ГОЛОС. Домой, где не было ничего, кроме
гематогена, сгущенки, бабки и лампы, щелчки которой все время звучали у
меня в голове…
Девочка сидит на подоконнике,
включает-выключает лампу. Кнопка щелкает.
6.
ГОЛОС. А однажды я не захотела больше
ждать.
Девочка сидит на подоконнике, жмет кнопку
лампы. Вдруг выключает её, спускается и ложится в постель.
Подъезжает машина. Выходит мать.
Девочка не шевелится.
Мать заходит в комнату, включает свет.
МАТЬ. Заболела, что ли?
ДЕВОЧКА. Нет.
МАТЬ. Чего делала?
ДЕВОЧКА. Кашу ела.
МАТЬ. И всё?
ДЕВОЧКА. Всё…
МАТЬ. Я тебе ежика привезла. (Вынимает из сумки
живого ежика.) Смотри какой…
Девочка не смотрит.
Долгая пауза.
МАТЬ. В комнате оставлю, пусть бегает. (Ставит
ежика на пол, тот бежит под кровать.)
Мать стоит какое-то время в двери, потом
выключает свет и уходит.
ДЕВОЧКА. И не нужен мне ежик никакой… и
не нужен мне ежик никакой… и не нужен мне ежик
никакой…
Заводится двигатель. Свет фар скользит по
потолку. Гул машины удаляется и стихает.
Девочка лежит в темноте.
Под кроватью топочет ежик.
ДЕВОЧКА. И не нужен мне ежик никакой… и
не нужен мне ежик никакой… и не нужен мне ежик
никакой…
Встает, включает настольную лампу, светит
под кровать.
Ежик выходит на свет.
Девочка пытается его поднять. Колит руки.
Ежик не шевелится.
Девочка берет подушку и кладет на него.
Затем садится сверху.
ДЕВОЧКА. Не нужен мне ежик никакой даже…
не нужен мне ежик никакой даже … не нужен мне ежик никакой
даже … не нужен мне ежик никакой даже …
не нужен мне ежик никакой даже … не нужен мне ежик никакой
даже …
Ежик сперва пищит под подушкой, потом
затихает.
Девочка поднимает подушку, смотрит.
Мертвый ежик лежит, вывалив язычок.
Девочка кусает губу, пытаясь не заплакать.

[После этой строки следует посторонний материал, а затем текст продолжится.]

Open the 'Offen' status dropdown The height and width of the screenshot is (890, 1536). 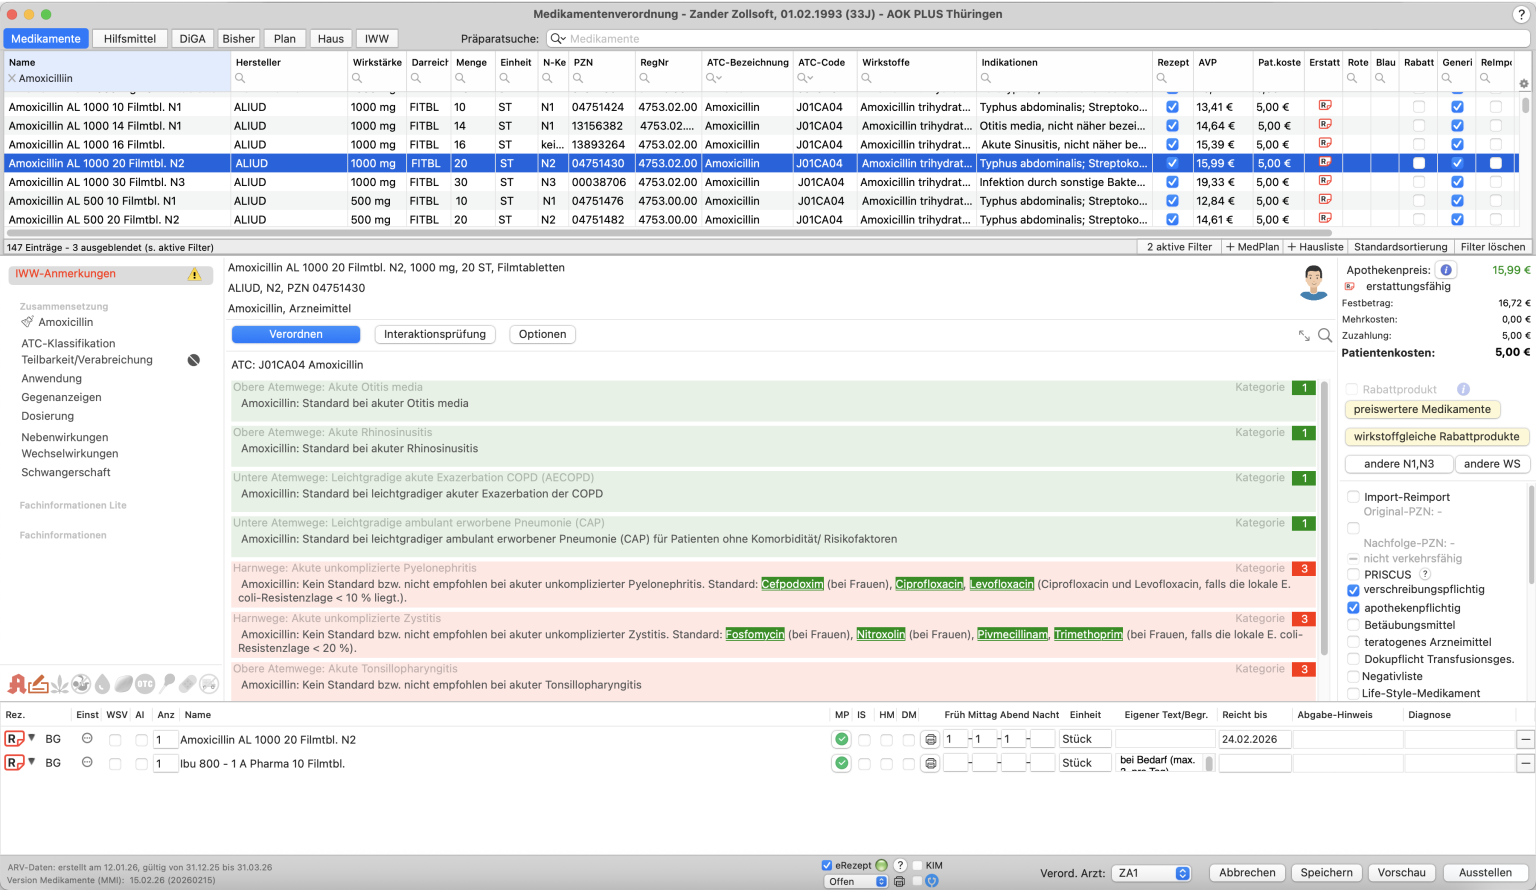click(x=855, y=882)
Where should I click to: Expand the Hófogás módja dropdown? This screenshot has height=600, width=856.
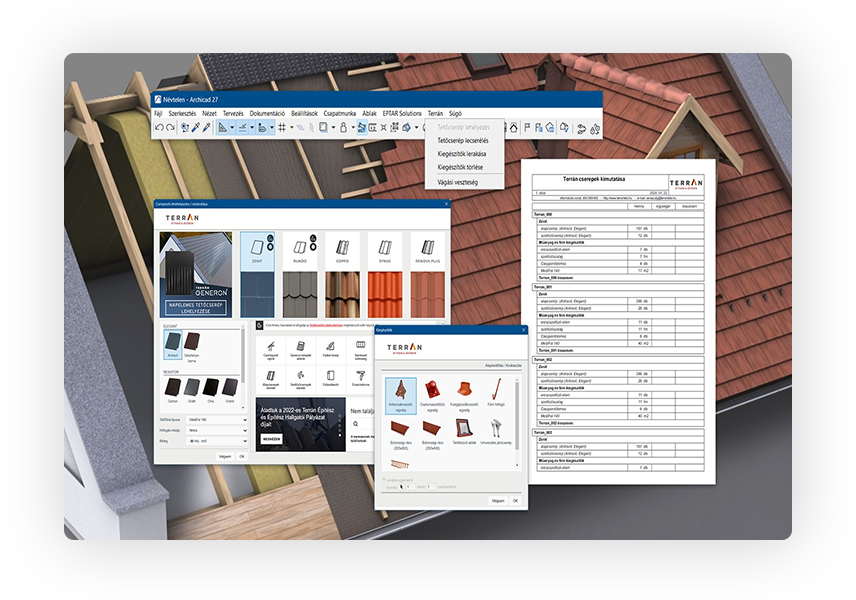click(217, 429)
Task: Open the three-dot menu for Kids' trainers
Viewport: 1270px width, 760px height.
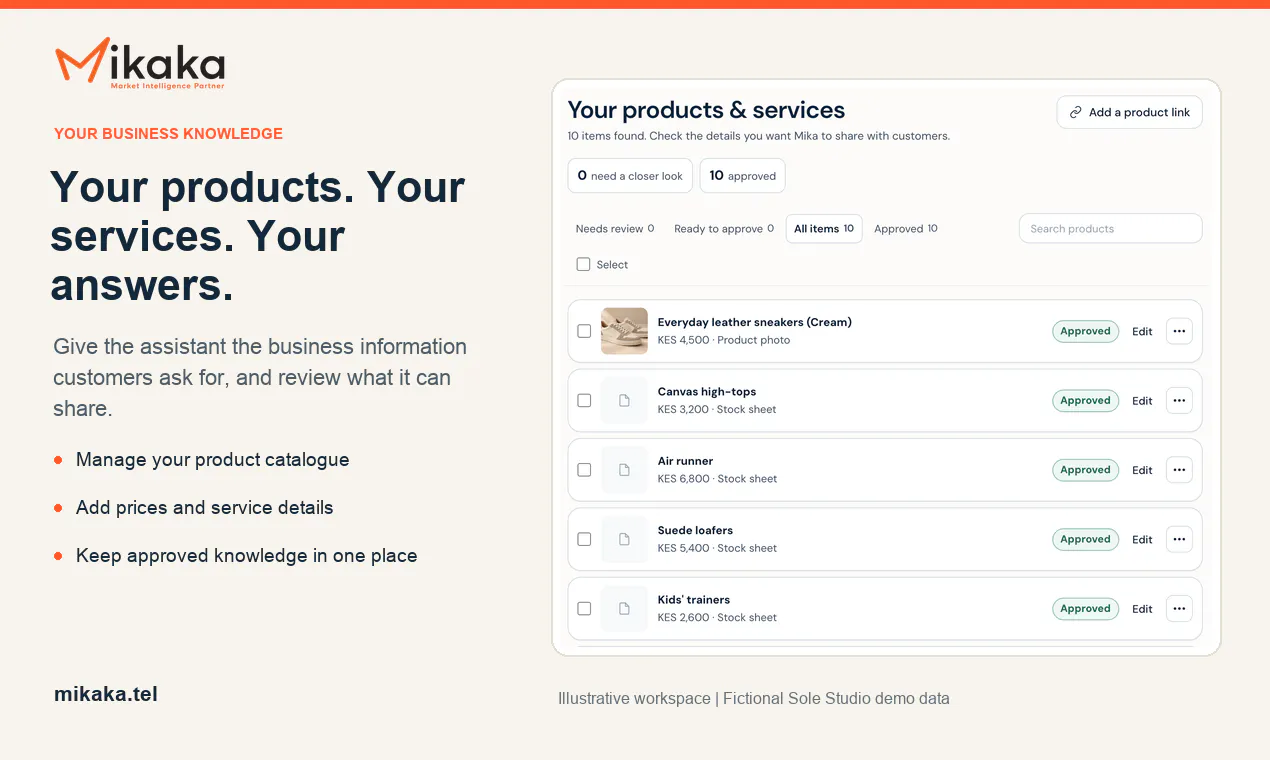Action: 1179,608
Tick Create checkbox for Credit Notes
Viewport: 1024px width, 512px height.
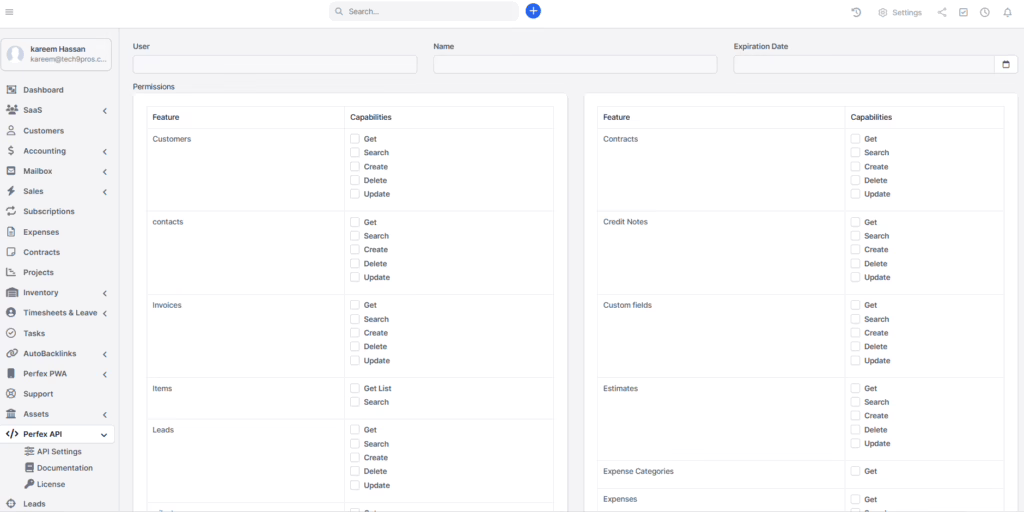click(856, 250)
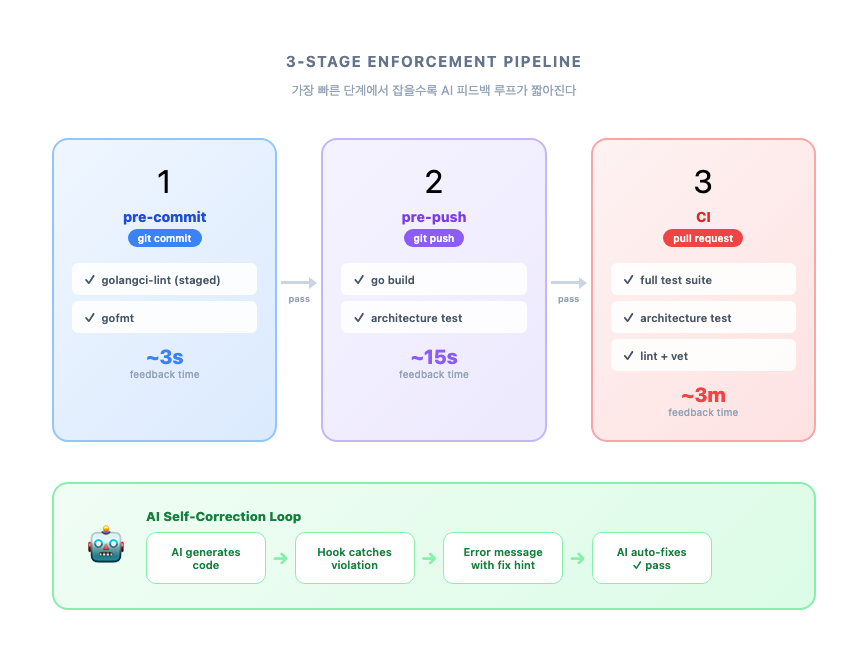868x662 pixels.
Task: Select the AI generates code step
Action: tap(206, 558)
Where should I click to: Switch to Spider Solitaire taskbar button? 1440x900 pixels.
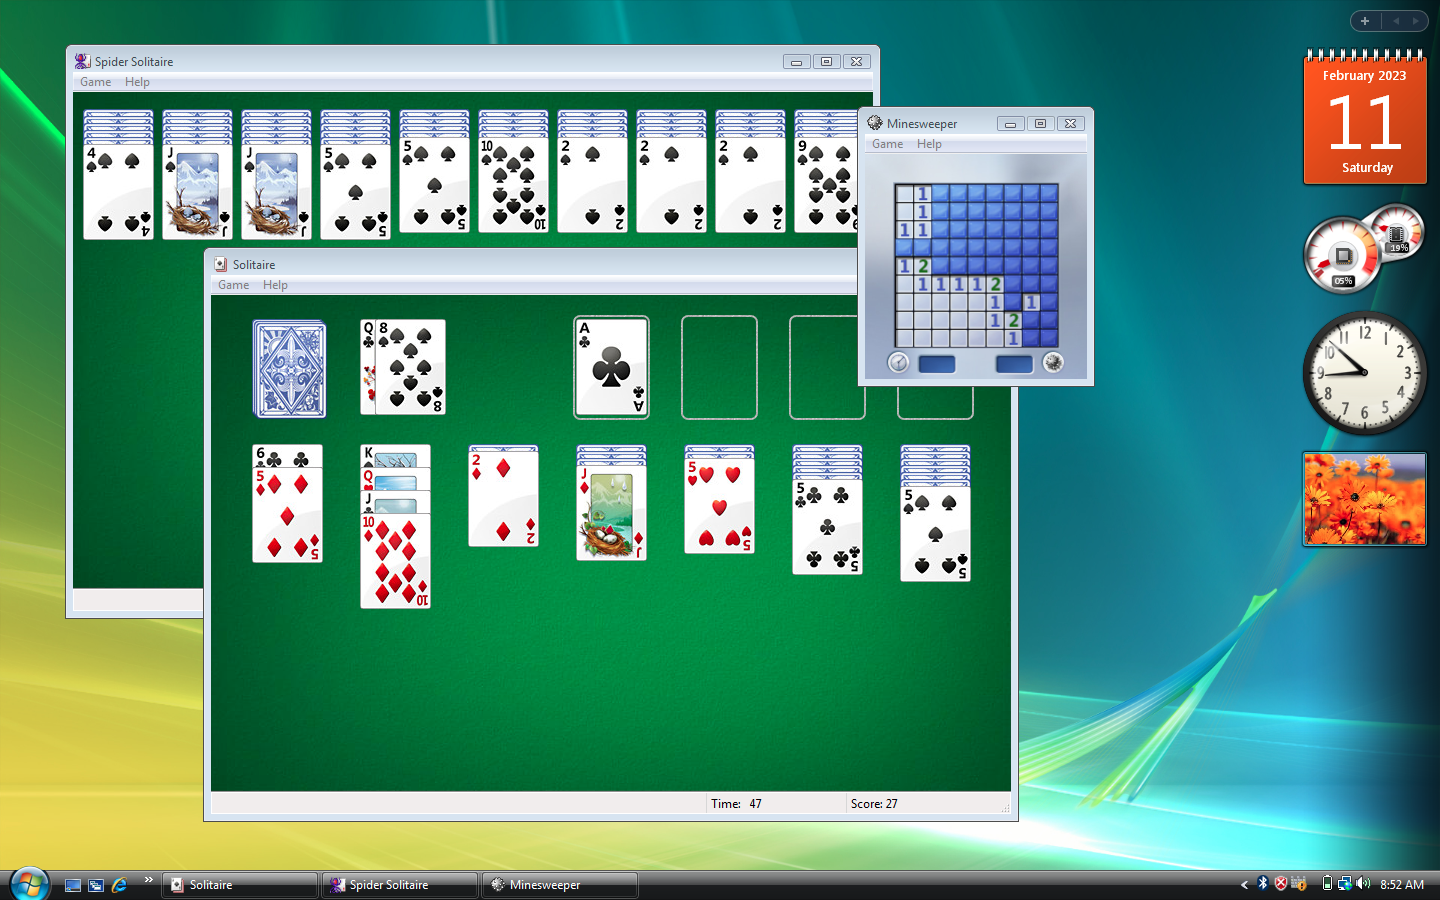coord(399,885)
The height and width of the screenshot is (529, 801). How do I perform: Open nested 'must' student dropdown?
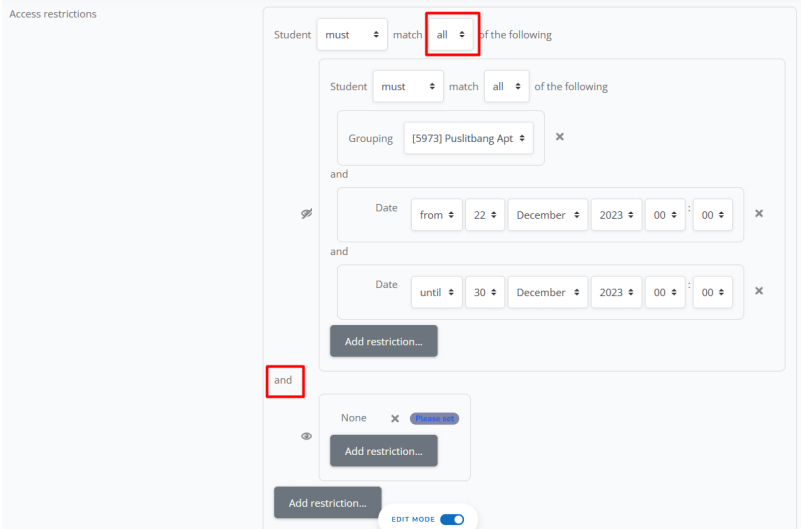[x=407, y=86]
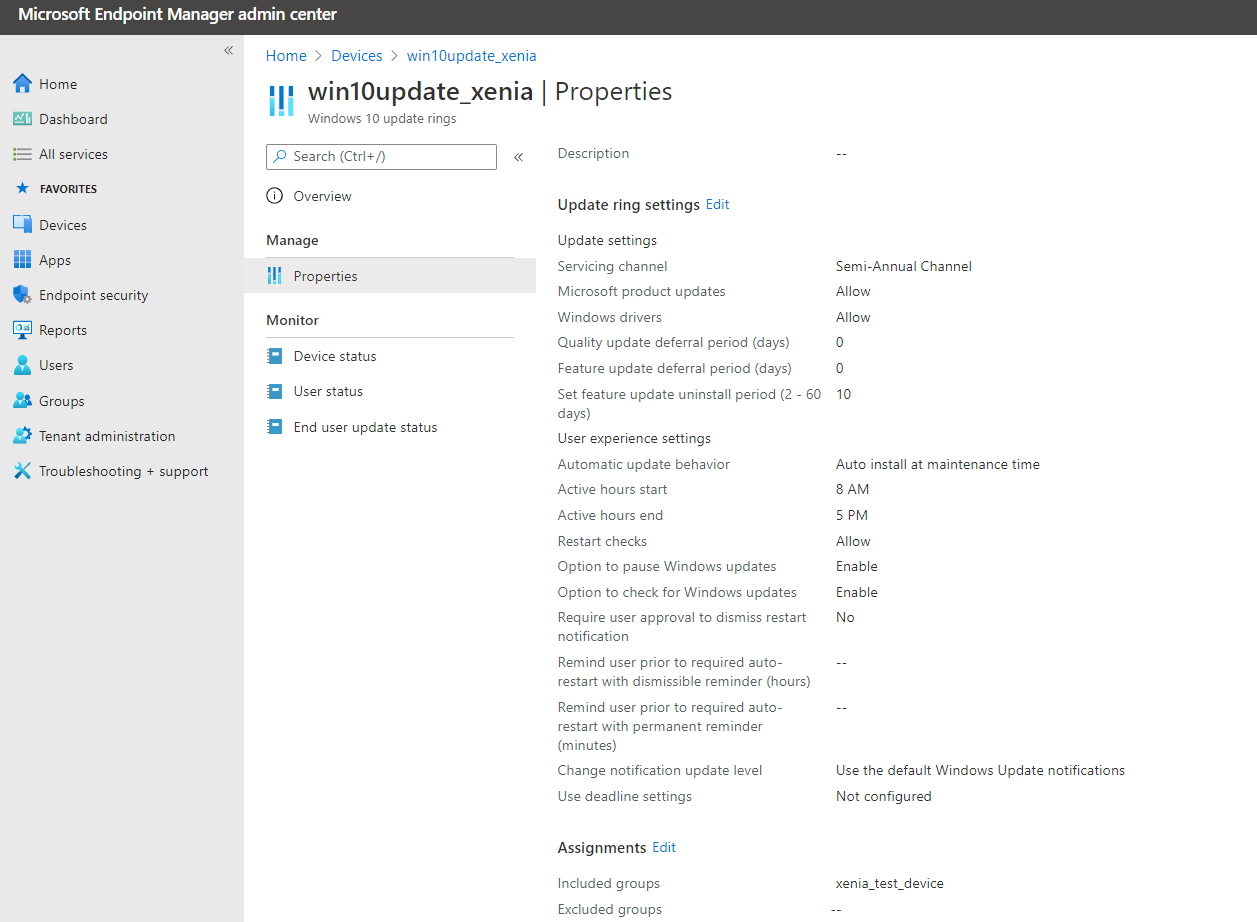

ДЕВОЧКА. Все равно не нужен мне ежик
никакой… Все равно не нужен даже …
Открывает окно, выбрасывает ежика.
Выбирается сама, берет тельце и бежит, бежит, бежит, пока не достигает
железнодорожных путей. Там кладет ежика на рельсу, отходит, ждет.
Появляется поезд.
ДЕВОЧКА. Не нужен мне ежик никакой… не
нужен мне никакой ежик даже… не нужен мне ежик
никакой…
Поезд пролетает мимо девочки, размозжив
тельце ежика.
Девочка плачет.
ДЕВОЧКА. Зачем моего ежика?! Зачем ты моего ежика?!
Дурак такой… Дурак такой…
Поднимает камни, бросает в поезд.
ДЕВОЧКА. Так тебе! Так тебе! Так тебе!
ГОЛОС. Я бросала камни в поезда до самого
утра, пока меня не забрали обходчики путей…
Девочка сидит на стуле, свесив ноги. Лицо
в пыли, колени в ссадинах. За столом пожилой милиционер. Что-то пишет.
Входят Мать и Бабка.
МАТЬ. Че за дела?
МИЛИЦИОНЕР. Мать, что ли?
МАТЬ. Мать, мать! Че за дела, я спрашиваю?!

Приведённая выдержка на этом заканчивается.